**Directions for this task**.
Below are the records; restate all of them word for word.
● ● ● ●
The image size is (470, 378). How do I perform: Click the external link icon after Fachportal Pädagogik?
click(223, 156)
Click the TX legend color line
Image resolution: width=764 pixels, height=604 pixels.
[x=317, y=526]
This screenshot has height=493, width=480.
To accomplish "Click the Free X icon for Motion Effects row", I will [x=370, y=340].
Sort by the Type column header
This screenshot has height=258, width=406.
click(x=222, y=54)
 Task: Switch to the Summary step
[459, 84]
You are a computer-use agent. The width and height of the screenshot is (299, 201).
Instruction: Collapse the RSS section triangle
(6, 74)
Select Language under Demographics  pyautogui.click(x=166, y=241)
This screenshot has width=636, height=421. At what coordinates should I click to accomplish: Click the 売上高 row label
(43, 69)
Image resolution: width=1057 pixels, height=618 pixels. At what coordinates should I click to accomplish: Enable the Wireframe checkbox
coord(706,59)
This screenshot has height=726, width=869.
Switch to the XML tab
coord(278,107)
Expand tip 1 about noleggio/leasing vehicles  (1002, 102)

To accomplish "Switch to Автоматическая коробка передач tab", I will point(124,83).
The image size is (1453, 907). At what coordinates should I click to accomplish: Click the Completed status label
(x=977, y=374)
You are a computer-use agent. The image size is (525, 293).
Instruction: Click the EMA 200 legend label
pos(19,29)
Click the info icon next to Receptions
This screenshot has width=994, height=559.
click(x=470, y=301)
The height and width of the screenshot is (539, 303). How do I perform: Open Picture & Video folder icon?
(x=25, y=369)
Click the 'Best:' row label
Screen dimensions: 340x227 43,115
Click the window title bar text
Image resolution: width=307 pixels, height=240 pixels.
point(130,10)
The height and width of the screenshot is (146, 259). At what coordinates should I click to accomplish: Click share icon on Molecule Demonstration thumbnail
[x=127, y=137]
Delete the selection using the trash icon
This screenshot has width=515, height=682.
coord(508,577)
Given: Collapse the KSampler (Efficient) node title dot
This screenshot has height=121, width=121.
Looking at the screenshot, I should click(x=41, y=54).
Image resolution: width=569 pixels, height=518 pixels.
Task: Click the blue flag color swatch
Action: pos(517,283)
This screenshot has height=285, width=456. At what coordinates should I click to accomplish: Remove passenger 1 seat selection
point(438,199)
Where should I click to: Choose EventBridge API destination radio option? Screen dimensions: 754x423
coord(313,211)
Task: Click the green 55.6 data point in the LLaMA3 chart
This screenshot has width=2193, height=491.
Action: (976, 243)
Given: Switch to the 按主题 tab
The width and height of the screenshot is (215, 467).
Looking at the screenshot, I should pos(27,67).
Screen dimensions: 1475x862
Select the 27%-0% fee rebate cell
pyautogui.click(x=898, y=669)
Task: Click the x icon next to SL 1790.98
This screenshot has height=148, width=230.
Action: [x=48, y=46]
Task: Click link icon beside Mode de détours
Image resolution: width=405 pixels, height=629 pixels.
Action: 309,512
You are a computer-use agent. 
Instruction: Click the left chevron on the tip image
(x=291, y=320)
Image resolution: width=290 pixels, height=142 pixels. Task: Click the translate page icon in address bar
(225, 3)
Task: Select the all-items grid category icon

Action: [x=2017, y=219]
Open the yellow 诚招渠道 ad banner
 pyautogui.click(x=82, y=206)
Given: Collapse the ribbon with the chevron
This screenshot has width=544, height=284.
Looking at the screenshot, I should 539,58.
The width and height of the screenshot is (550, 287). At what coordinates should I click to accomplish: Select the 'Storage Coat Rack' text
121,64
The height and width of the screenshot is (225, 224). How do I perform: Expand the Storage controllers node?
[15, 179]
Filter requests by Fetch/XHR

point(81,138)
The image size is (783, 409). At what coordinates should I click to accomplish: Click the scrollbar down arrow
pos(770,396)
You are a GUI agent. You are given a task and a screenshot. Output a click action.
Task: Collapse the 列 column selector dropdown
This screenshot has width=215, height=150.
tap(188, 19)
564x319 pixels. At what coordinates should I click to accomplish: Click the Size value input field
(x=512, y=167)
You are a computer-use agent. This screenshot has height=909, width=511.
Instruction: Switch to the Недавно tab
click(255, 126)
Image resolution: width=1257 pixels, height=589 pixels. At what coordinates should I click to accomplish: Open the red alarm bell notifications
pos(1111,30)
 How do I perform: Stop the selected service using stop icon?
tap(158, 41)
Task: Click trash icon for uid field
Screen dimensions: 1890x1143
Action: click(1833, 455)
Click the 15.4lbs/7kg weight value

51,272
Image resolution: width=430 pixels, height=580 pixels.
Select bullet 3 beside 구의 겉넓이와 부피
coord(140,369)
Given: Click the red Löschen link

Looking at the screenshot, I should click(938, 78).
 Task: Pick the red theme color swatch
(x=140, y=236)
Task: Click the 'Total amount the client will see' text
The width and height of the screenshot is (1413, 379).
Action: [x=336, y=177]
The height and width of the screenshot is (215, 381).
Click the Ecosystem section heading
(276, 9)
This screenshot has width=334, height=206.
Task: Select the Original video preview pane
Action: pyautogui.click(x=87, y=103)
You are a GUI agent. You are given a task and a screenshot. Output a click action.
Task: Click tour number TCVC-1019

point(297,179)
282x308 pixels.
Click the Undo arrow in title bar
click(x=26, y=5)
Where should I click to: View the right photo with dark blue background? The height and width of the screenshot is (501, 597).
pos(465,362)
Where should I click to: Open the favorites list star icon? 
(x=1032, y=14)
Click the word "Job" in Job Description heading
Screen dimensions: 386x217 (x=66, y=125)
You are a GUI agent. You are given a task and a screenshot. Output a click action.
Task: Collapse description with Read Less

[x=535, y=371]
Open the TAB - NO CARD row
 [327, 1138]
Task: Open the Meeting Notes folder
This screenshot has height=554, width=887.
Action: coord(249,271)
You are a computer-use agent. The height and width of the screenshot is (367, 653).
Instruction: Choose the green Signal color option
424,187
● ● ● ●
**Written answer**.
The image size is (470, 378). How do I perform: Click the external link icon after Fachportal Pädagogik?
click(223, 156)
Click the TX legend color line
Image resolution: width=764 pixels, height=604 pixels.
[x=317, y=526]
This screenshot has height=493, width=480.
To accomplish "Click the Free X icon for Motion Effects row", I will [x=370, y=340].
Sort by the Type column header
This screenshot has height=258, width=406.
click(x=222, y=54)
 Task: Switch to the Summary step
[459, 84]
You are a computer-use agent. The width and height of the screenshot is (299, 201).
Instruction: Collapse the RSS section triangle
(6, 74)
Select Language under Demographics  pyautogui.click(x=166, y=241)
This screenshot has width=636, height=421. At what coordinates should I click to accomplish: Click the 売上高 row label
(43, 69)
Image resolution: width=1057 pixels, height=618 pixels. At what coordinates should I click to accomplish: Enable the Wireframe checkbox
coord(706,59)
This screenshot has height=726, width=869.
Switch to the XML tab
coord(278,107)
Expand tip 1 about noleggio/leasing vehicles  (1002, 102)

To accomplish "Switch to Автоматическая коробка передач tab", I will point(124,83).
The image size is (1453, 907). At what coordinates should I click to accomplish: Click the Completed status label
(x=977, y=374)
You are a computer-use agent. The image size is (525, 293).
Instruction: Click the EMA 200 legend label
pos(19,29)
Click the info icon next to Receptions
This screenshot has width=994, height=559.
click(x=470, y=301)
The height and width of the screenshot is (539, 303). How do I perform: Open Picture & Video folder icon?
(x=25, y=369)
Click the 'Best:' row label
Screen dimensions: 340x227 43,115
Click the window title bar text
Image resolution: width=307 pixels, height=240 pixels.
point(130,10)
The height and width of the screenshot is (146, 259). At what coordinates should I click to accomplish: Click share icon on Molecule Demonstration thumbnail
[x=127, y=137]
Delete the selection using the trash icon
This screenshot has width=515, height=682.
coord(508,577)
Given: Collapse the KSampler (Efficient) node title dot
This screenshot has height=121, width=121.
Looking at the screenshot, I should click(x=41, y=54).
Image resolution: width=569 pixels, height=518 pixels.
Task: Click the blue flag color swatch
Action: pos(517,283)
This screenshot has height=285, width=456. At what coordinates should I click to accomplish: Remove passenger 1 seat selection
point(438,199)
Where should I click to: Choose EventBridge API destination radio option? Screen dimensions: 754x423
coord(313,211)
Task: Click the green 55.6 data point in the LLaMA3 chart
This screenshot has width=2193, height=491.
Action: (976, 243)
Given: Switch to the 按主题 tab
The width and height of the screenshot is (215, 467).
Looking at the screenshot, I should pos(27,67).
Screen dimensions: 1475x862
Select the 27%-0% fee rebate cell
pyautogui.click(x=898, y=669)
Task: Click the x icon next to SL 1790.98
This screenshot has height=148, width=230.
Action: [x=48, y=46]
Task: Click link icon beside Mode de détours
Image resolution: width=405 pixels, height=629 pixels.
Action: 309,512
You are a computer-use agent. 
Instruction: Click the left chevron on the tip image
(x=291, y=320)
Image resolution: width=290 pixels, height=142 pixels. Task: Click the translate page icon in address bar
(225, 3)
Task: Select the all-items grid category icon

Action: [x=2017, y=219]
Open the yellow 诚招渠道 ad banner
 pyautogui.click(x=82, y=206)
Given: Collapse the ribbon with the chevron
This screenshot has width=544, height=284.
Looking at the screenshot, I should 539,58.
The width and height of the screenshot is (550, 287). At what coordinates should I click to accomplish: Select the 'Storage Coat Rack' text
121,64
The height and width of the screenshot is (225, 224). How do I perform: Expand the Storage controllers node?
[15, 179]
Filter requests by Fetch/XHR

point(81,138)
The image size is (783, 409). At what coordinates should I click to accomplish: Click the scrollbar down arrow
pos(770,396)
You are a GUI agent. You are given a task and a screenshot. Output a click action.
Task: Collapse the 列 column selector dropdown
This screenshot has width=215, height=150.
tap(188, 19)
564x319 pixels. At what coordinates should I click to accomplish: Click the Size value input field
(x=512, y=167)
You are a computer-use agent. This screenshot has height=909, width=511.
Instruction: Switch to the Недавно tab
click(255, 126)
Image resolution: width=1257 pixels, height=589 pixels. At what coordinates should I click to accomplish: Open the red alarm bell notifications
pos(1111,30)
 How do I perform: Stop the selected service using stop icon?
tap(158, 41)
Task: Click trash icon for uid field
Screen dimensions: 1890x1143
Action: click(1833, 455)
Click the 15.4lbs/7kg weight value

51,272
Image resolution: width=430 pixels, height=580 pixels.
Select bullet 3 beside 구의 겉넓이와 부피
coord(140,369)
Given: Click the red Löschen link

Looking at the screenshot, I should click(938, 78).
 Task: Pick the red theme color swatch
(x=140, y=236)
Task: Click the 'Total amount the client will see' text
The width and height of the screenshot is (1413, 379).
Action: [x=336, y=177]
The height and width of the screenshot is (215, 381).
Click the Ecosystem section heading
(276, 9)
This screenshot has width=334, height=206.
Task: Select the Original video preview pane
Action: pyautogui.click(x=87, y=103)
You are a GUI agent. You are given a task and a screenshot. Output a click action.
Task: Click tour number TCVC-1019

point(297,179)
282x308 pixels.
Click the Undo arrow in title bar
click(x=26, y=5)
Where should I click to: View the right photo with dark blue background? The height and width of the screenshot is (501, 597).
pos(465,362)
Where should I click to: Open the favorites list star icon? 
(x=1032, y=14)
Click the word "Job" in Job Description heading
Screen dimensions: 386x217 (x=66, y=125)
You are a GUI agent. You are given a task and a screenshot. Output a click action.
Task: Collapse description with Read Less

[x=535, y=371]
Open the TAB - NO CARD row
 [327, 1138]
Task: Open the Meeting Notes folder
This screenshot has height=554, width=887.
Action: coord(249,271)
You are a computer-use agent. The height and width of the screenshot is (367, 653).
Instruction: Choose the green Signal color option
424,187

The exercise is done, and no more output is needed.